Changing your core business model then isn't really a smart thing to do for any sort of business. It's like having Ryanair to decide to go from a budget airline to a "quality" airline, which is the most stupid thing they could do. Of course, change is an essential part of business (hence the vast amount of literature on it), but that only in very extreme cases applies to the entire business model. It would completely discard a firm's knowledge base and FSA's (Firm Specific Advantages) which make up the business as it is.

Well, sure, if we were talking about overnight changes.  But businesses change models over long periods of time, years, even decades, all of the time.   The span of AWS presently runs 2-3 decades and there are certainly players that want it to run a lot further than that.  And it would actually be fun if the world and the players (via the airlinse) was dynamic.

Southwest went from going so far as telling the US government it only wanted to be an intra-state carrier and therefore they had no standing to regulate it -- to being the largest airline in in the nation.  It just took 30 years is all.

Airlines migrating from point-to-point to a hub-and-spoke system applied to every single major airline in the world, hardly an extreme case.  And now some of the most successful newcomer airlines are moving back to point-to-point and then finding their sheer size at some point sometimes necessitates a hybrid operation of sorts.

Outside of the airline business, Hyundai went from making cheap econoboxes that sold for about the price of a high-end television to now making $50,000+ luxury sedans that compete with BMW and Lexus.  And that's just the most obvious, widespread example.  There's countless examples in the automotive industry of particular models changing in extremely significant ways -- i.e. why a Taurus, once the proverbial apple pie of American midsize sedans for the masses, is now a near-luxury $45,000 full-size car.

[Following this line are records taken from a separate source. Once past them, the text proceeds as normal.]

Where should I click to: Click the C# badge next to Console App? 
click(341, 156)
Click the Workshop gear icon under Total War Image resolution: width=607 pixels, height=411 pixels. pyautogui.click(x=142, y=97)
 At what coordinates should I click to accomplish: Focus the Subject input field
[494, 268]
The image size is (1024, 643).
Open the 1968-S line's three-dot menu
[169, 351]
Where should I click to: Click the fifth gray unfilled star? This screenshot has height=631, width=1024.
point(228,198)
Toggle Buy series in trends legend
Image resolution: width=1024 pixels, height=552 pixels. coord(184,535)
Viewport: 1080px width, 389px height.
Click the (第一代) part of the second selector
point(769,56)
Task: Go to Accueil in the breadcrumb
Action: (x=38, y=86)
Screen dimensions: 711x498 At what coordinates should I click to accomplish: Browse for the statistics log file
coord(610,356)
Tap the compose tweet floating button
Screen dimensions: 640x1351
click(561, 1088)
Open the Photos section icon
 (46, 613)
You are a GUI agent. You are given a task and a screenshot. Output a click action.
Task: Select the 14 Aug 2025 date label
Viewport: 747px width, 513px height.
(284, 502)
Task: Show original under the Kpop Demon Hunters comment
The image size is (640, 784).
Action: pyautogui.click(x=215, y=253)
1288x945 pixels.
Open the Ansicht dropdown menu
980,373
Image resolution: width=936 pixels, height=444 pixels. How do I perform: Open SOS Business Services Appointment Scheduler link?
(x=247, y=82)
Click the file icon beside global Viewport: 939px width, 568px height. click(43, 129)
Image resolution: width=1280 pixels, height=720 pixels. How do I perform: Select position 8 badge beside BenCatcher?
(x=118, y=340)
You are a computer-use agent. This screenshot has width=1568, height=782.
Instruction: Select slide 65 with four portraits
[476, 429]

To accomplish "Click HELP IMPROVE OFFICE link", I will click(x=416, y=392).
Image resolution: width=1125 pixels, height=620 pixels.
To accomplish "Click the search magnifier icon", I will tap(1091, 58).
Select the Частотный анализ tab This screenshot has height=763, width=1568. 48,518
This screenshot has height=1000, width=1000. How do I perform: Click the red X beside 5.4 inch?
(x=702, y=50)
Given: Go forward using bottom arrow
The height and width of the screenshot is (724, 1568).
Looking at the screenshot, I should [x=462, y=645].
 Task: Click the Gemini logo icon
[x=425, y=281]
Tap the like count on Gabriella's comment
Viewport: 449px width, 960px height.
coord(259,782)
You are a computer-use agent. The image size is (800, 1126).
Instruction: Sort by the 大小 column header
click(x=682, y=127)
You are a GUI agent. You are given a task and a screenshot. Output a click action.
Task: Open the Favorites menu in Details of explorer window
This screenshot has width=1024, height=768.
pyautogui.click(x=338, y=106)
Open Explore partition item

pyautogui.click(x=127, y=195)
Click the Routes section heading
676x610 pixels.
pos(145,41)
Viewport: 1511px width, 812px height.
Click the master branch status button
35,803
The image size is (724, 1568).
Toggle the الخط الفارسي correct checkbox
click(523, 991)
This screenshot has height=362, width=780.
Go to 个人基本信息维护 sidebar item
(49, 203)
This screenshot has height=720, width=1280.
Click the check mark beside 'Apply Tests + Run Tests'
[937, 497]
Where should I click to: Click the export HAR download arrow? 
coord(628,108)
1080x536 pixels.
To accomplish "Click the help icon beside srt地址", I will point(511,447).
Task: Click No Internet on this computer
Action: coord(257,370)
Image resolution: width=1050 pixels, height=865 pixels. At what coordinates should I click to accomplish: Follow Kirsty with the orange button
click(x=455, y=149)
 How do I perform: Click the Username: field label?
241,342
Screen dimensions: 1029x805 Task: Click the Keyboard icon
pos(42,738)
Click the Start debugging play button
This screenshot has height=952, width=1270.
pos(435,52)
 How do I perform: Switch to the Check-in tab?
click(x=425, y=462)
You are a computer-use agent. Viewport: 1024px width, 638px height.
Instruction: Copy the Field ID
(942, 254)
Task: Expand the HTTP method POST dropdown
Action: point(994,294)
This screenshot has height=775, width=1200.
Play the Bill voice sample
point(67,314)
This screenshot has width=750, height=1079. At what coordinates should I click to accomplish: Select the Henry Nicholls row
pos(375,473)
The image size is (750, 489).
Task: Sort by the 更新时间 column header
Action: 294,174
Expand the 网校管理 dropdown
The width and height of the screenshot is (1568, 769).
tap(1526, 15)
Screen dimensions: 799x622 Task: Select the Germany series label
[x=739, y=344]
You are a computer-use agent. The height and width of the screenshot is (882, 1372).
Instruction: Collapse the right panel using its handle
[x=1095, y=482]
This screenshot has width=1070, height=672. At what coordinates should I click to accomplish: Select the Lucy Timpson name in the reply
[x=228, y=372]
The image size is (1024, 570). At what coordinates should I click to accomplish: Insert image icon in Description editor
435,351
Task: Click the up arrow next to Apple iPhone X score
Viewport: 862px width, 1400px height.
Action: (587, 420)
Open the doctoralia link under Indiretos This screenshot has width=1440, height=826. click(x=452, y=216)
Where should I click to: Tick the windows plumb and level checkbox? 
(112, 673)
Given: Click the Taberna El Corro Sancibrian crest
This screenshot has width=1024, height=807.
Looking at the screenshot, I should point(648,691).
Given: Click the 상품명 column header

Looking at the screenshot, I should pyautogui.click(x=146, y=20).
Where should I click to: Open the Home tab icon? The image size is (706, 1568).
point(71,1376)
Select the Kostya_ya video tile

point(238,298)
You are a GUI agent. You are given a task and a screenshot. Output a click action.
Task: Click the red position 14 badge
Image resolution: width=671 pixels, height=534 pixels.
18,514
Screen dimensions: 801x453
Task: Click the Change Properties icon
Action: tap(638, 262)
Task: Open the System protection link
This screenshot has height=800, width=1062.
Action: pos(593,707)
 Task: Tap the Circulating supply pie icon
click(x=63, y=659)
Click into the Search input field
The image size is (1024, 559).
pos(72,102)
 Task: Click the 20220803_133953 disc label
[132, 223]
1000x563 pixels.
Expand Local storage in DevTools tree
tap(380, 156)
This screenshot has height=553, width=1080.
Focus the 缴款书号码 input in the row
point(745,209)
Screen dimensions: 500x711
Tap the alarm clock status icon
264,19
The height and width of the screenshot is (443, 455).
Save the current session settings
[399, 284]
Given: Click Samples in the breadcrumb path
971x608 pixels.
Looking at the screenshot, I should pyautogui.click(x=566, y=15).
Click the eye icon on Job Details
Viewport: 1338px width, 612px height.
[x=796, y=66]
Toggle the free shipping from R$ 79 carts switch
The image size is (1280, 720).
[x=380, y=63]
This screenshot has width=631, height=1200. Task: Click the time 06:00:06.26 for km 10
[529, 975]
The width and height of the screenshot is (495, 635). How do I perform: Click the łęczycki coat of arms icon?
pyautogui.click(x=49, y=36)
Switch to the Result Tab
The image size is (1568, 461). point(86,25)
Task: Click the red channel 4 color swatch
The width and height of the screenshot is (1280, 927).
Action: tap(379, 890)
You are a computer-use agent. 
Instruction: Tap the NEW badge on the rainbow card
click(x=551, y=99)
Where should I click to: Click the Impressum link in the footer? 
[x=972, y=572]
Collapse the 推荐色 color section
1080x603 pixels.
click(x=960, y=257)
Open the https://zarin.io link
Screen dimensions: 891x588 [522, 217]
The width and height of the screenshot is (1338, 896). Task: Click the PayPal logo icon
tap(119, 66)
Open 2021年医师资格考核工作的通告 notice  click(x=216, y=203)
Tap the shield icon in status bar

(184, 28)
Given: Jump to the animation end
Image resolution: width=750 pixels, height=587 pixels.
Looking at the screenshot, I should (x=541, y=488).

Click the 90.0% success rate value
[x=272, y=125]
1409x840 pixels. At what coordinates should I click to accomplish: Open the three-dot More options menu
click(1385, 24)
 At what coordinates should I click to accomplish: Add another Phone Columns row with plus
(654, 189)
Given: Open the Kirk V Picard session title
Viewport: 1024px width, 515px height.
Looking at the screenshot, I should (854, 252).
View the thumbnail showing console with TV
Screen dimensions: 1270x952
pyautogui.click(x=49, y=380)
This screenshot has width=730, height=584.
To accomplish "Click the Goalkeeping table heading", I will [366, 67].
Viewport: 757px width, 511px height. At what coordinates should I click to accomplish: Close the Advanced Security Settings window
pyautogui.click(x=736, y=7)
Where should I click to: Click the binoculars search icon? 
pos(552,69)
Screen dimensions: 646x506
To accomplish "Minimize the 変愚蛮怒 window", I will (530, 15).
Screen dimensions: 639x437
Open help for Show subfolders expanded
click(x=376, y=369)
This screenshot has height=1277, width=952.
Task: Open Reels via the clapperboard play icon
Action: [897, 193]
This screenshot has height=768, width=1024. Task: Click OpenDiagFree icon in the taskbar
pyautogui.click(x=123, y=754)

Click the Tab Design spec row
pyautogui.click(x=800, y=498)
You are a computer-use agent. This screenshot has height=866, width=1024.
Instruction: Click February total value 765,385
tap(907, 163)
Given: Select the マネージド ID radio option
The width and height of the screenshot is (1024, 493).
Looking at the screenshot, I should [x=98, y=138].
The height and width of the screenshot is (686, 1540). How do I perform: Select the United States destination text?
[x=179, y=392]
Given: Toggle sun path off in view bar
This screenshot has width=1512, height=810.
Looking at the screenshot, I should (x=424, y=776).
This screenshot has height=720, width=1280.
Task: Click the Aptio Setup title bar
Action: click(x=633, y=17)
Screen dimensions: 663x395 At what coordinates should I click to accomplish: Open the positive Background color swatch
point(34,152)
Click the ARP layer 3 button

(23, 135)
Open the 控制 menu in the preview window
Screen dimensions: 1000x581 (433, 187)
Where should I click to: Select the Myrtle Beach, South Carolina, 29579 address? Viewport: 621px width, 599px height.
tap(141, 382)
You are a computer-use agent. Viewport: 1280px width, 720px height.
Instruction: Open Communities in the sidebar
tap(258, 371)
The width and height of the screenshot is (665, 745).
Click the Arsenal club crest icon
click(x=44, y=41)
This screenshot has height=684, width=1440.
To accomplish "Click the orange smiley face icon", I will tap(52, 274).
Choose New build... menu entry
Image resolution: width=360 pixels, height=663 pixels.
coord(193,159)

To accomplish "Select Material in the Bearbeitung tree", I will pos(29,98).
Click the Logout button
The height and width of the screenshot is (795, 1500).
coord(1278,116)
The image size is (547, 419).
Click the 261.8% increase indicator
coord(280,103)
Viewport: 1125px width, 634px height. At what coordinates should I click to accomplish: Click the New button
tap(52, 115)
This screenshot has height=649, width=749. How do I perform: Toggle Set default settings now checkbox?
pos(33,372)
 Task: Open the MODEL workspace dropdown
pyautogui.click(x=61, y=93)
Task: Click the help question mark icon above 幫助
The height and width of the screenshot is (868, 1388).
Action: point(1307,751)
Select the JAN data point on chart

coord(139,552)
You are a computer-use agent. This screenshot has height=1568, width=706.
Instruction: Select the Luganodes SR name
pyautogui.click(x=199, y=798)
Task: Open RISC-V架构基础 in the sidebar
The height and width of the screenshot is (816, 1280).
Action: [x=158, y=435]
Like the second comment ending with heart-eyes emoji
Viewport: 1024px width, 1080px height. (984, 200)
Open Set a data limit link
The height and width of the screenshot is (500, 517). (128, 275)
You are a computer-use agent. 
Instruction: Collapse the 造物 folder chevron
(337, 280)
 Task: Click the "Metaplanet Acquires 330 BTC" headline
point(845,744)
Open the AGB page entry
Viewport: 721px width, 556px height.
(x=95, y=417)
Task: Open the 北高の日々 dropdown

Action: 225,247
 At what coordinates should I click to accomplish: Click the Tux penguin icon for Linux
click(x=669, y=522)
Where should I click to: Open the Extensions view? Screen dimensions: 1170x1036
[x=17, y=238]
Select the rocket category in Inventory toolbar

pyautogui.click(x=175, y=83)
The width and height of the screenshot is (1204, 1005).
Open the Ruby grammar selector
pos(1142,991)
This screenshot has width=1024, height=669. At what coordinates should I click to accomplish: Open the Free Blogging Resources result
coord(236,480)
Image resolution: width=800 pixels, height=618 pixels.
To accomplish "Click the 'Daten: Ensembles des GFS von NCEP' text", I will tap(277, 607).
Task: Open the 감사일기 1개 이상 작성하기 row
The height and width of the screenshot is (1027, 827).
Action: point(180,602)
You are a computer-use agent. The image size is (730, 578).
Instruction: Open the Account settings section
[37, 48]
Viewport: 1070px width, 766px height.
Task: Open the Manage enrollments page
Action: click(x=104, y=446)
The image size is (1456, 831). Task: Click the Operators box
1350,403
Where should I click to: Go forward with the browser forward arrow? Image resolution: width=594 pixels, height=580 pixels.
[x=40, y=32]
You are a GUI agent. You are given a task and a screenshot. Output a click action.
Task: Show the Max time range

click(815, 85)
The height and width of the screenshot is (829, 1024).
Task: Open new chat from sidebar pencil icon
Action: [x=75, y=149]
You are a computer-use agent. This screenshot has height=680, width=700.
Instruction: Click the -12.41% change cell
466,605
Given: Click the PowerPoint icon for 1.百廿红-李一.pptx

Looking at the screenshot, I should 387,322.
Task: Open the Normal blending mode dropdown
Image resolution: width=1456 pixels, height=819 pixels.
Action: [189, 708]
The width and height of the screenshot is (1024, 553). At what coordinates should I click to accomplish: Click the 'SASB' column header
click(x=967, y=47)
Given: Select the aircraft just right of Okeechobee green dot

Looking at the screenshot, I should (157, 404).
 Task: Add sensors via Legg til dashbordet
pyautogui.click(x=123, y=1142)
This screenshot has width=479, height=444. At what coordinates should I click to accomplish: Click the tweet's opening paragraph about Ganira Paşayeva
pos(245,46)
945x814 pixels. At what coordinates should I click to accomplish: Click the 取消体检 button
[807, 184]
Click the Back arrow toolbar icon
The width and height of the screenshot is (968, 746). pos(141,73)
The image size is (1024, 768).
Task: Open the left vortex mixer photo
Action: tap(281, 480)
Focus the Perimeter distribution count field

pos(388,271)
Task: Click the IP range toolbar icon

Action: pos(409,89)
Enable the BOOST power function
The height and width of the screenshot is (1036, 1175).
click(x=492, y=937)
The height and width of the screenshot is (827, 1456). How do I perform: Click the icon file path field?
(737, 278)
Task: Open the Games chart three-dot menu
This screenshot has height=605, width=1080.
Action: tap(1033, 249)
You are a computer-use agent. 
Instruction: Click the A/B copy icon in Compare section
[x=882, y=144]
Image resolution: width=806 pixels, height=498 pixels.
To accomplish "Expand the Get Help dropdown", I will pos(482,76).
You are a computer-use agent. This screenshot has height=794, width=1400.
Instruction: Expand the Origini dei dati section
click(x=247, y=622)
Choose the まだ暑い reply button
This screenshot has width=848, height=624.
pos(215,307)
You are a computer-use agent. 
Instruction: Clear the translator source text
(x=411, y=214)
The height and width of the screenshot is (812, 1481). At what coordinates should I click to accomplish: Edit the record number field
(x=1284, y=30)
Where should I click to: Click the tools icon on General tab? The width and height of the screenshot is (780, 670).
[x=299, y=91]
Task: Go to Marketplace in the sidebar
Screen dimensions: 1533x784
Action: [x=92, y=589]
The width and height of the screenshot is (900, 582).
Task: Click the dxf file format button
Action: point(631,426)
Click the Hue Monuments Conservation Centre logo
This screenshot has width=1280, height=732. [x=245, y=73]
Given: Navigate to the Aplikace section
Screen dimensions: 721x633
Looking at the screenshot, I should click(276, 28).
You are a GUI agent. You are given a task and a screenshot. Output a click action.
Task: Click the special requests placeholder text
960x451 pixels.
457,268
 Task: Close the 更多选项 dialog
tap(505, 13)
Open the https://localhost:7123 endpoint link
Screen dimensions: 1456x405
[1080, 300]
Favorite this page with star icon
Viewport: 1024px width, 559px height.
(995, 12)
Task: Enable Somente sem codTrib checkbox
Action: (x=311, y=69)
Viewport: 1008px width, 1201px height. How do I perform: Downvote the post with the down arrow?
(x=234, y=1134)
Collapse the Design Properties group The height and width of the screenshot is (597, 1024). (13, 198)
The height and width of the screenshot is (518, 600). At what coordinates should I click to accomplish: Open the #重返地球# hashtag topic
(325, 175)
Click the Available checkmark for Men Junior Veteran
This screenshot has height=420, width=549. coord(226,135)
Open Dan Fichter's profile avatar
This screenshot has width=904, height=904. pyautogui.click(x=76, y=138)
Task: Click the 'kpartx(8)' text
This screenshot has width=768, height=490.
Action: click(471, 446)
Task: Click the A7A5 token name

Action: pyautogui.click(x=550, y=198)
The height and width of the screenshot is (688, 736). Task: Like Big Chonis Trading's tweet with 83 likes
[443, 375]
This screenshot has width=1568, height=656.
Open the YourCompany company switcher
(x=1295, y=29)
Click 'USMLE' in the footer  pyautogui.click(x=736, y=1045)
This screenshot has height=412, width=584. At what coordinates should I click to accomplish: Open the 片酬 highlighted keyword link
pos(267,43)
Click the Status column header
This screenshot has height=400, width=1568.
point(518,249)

Outside of large dynasty companies, usually mired in labor contracts preventing any appreciable changes or simply their gargantuan size making mobility difficult, a dynamic business plan is pretty much the norm.  Google certainly didn't start out with any visions of taking over the software world from top to bottom -- but it has, and now is constantly faced with difficulties of remaining as nimble as it once was due to its size.  10 years ago nearly on the brink of bankruptcy Apple certainly didn't plan on being the largest tech company in the world within a decade on the bank of a simple MP3 player -- but it did.

Most companies have a 'business model' vague enough to allow them a great deal of flexibility without the need to start over again.  No one would ever start a business saying "I'm gonna fly turboprops and ONLY turboprops for the entirety of my existence else I'll just bankrupt my business".  What if excessive short-range competition forces them to have to look further away?  What if new jet engine technology brings the operating costs down so much that ignoring them is a shortsighted move?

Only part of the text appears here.